Tutte le vittime intervistate chiedono urgentemente le cure fisiche e psicologiche che sono loro necessarie per riprendersi. Nel suo comunicato stampa Amnesty International osserva che il taglio dei fondi USAID da parte dell’amministrazione Trump ha determinato la chiusura di molti presidi sanitari anche nei campi profughi. In particolare sono ormai chiusi tutti i progetti per il sostegno alla salute riproduttiva e mentale.

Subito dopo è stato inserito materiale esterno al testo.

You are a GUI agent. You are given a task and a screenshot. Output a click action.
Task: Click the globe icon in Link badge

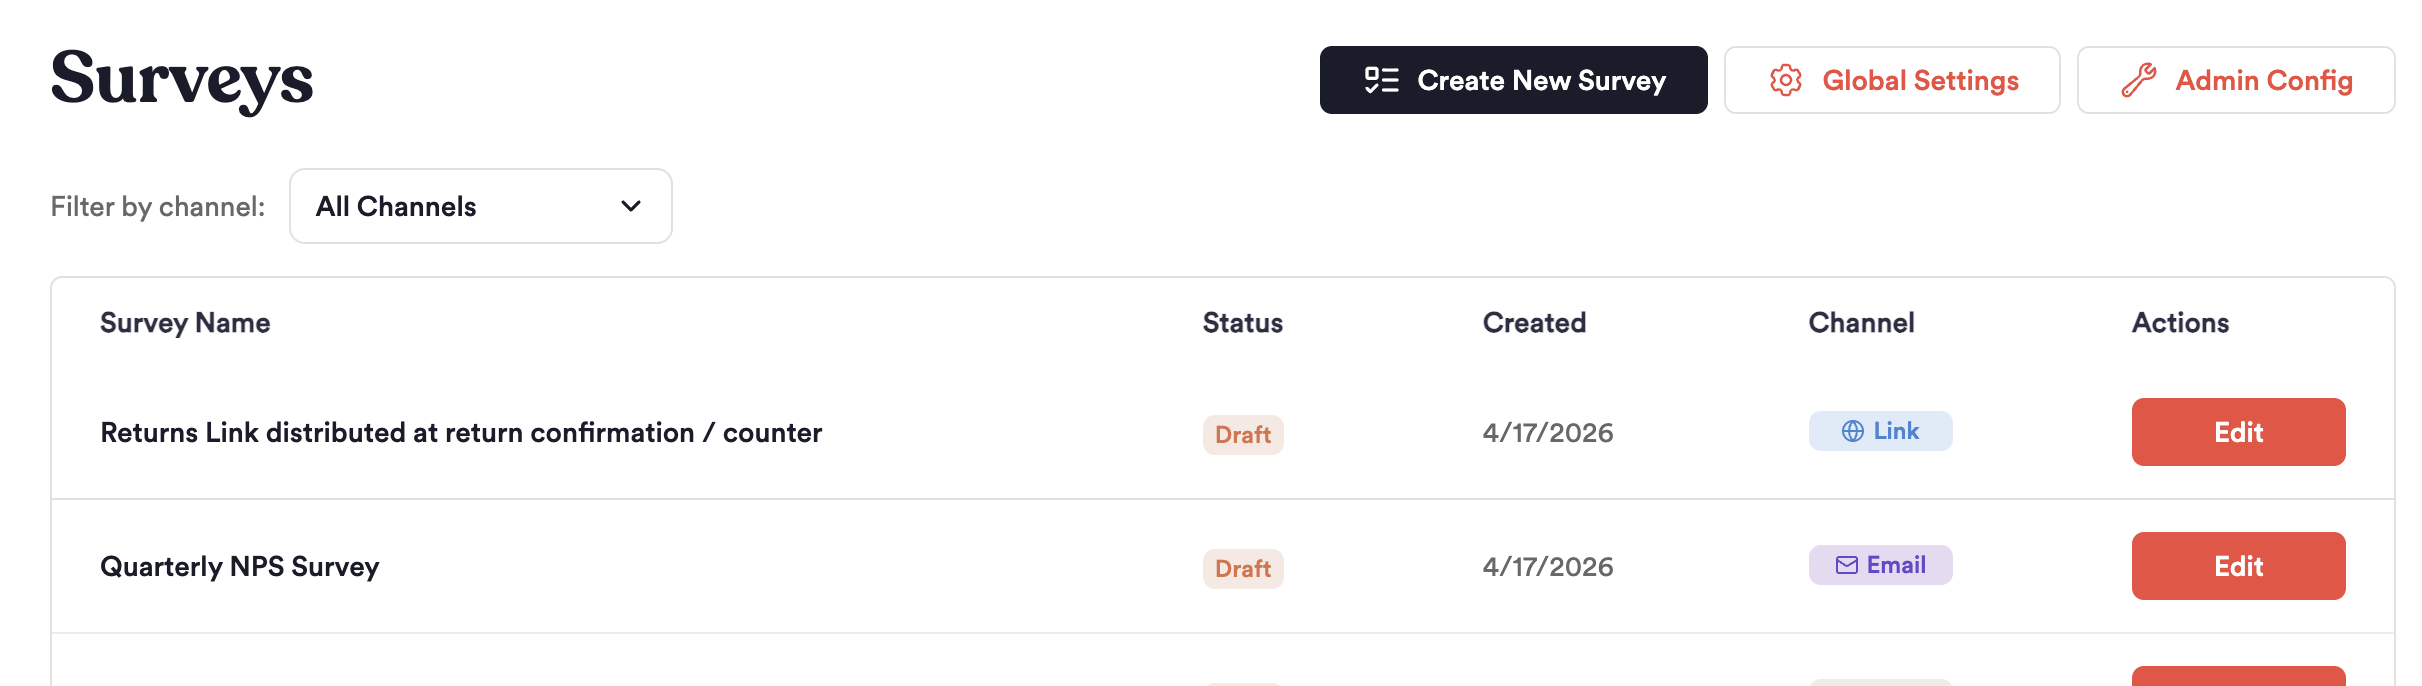point(1852,431)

Le sopravvissute alla violenza chiedono infine giustizia: “Le donne non stanno partecipando al conflitto ma sono quelle che soffrono di più”, dice una di loro. E prosegue: “Voglio che il mondo intero conosca la sofferenza delle donne e delle ragazze del Sudan e assicuri che tutti gli uomini cattivi che ci hanno stuprate verranno puniti”.

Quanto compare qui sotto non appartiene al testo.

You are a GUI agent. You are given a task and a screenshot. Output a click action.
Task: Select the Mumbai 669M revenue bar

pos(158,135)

L’appello è stato raccolto: “Il mondo deve agire per fermare queste atrocità, iniziando con l’impedire l’arrivo di armi in Sudan, poi pretendendo la fine della violenza sessuale e chiamando a rispondere gli autori, compresi gli alti comandanti, delle loro azioni”, conclude Muchena.

L’impegno di Amnesty Italia e dei Missionari Comboniani

Anche Amnesty Italia si mobilita, organizzando un presidio davanti alla Farnesina il 14 aprile alle ore 11, per chiedere il massimo impegno del nostro governo per un’immediata cessazione delle ostilità, il rafforzamento dell’embargo sulle armi verso il Darfur e la sua estensione a tutto il Sudan, nonché l’accesso agli aiuti umanitari libero da ogni ostacolo.

È un impegno condiviso anche da altri e in particolare dai Missionari Comboniani, particolarmente vicini alle vicende sudanesi, prima e primaria terra di missione della congregazione, nata dall’impegno di san Daniele Comboni in quella terra.

Il percorso di informazione ed advocacy intrapreso è descritto nell’editoriale di Nigrizia di questo mese. Iniziato lo scorso dicembre e condiviso con altre organizzazioni presenti in Sudan da molti anni, la Comunita di Sant’Egidio e Medici senza Frontiere in particolare, ha portato, lo scorso 12 marzo, ad un seminario in Parlamento e alla presentazione di un documento alle autorità italiane competenti.

Sono iniziative autorevoli che, si spera, potranno mobilitare solidarietà verso una popolazione tanto provata e suscitare l’attenzione del nostro governo e contribuire al cambiamento delle sue politiche.